What are the lines, copied exactly, from the one containing "Instruction: Open Natalka's" through the last line of the records below, both included?
[[ Input data open ]]
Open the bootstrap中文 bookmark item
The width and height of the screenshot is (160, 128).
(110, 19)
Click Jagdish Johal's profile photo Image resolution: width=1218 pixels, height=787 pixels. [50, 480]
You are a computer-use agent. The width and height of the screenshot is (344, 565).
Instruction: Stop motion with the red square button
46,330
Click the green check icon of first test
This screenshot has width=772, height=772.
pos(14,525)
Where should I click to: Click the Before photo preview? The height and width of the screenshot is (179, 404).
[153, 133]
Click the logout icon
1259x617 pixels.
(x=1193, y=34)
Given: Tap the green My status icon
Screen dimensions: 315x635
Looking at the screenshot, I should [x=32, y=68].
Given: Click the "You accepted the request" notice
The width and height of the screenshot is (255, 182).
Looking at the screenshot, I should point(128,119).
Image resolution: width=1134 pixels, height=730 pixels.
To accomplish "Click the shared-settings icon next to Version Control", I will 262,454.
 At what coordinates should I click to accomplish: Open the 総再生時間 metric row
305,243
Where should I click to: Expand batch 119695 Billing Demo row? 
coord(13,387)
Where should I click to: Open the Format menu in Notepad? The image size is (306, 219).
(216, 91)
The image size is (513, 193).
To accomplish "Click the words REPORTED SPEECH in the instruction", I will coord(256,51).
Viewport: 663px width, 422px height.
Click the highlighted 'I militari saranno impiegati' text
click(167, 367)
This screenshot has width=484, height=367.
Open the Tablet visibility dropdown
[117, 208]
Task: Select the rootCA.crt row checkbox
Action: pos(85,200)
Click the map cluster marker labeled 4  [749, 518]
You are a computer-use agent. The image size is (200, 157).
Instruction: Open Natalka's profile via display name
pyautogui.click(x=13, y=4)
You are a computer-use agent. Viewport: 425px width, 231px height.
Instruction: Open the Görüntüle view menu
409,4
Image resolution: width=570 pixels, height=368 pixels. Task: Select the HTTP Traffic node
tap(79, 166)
[[ Input data closed ]]
◆ Problem solution ◆
Instruction: Open Natalka's profile via display name
pyautogui.click(x=13, y=4)
You are a computer-use agent. Viewport: 425px width, 231px height.
Instruction: Open the Görüntüle view menu
409,4
Image resolution: width=570 pixels, height=368 pixels. Task: Select the HTTP Traffic node
tap(79, 166)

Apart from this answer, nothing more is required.